_PROBLEM TO SOLVE_. Count the lines in the material below that contain the string "click", and reply with that number alone.
[start of TASK MATERIAL]
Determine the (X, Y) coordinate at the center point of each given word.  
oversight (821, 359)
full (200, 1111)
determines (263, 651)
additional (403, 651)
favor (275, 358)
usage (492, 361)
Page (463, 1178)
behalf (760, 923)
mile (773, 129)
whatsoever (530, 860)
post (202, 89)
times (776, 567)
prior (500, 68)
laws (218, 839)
[end of TASK MATERIAL]
[start of TASK MATERIAL]
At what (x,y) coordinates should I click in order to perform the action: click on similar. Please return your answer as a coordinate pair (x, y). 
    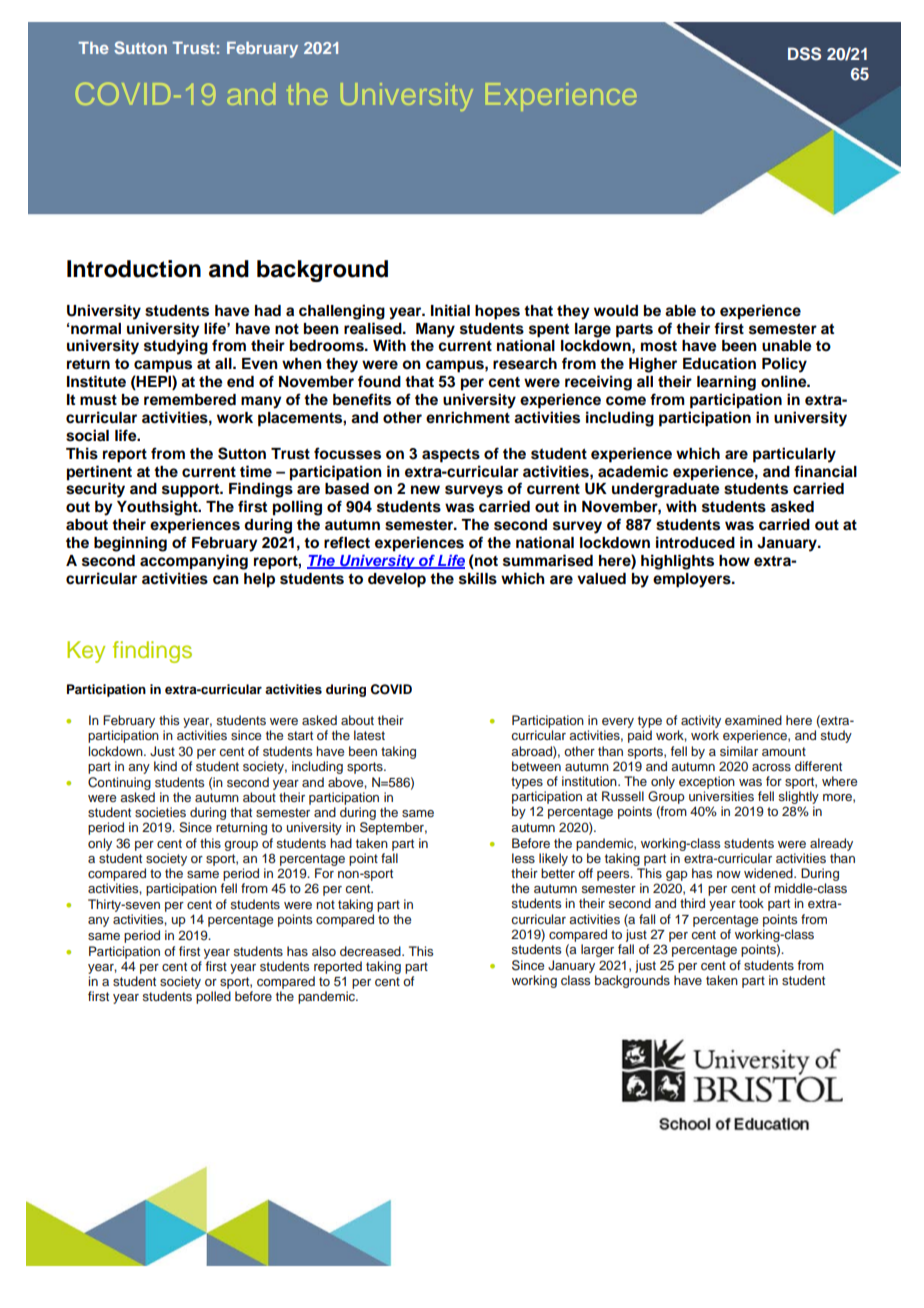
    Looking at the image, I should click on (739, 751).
[end of TASK MATERIAL]
_EXERCISE ANSWER_. 2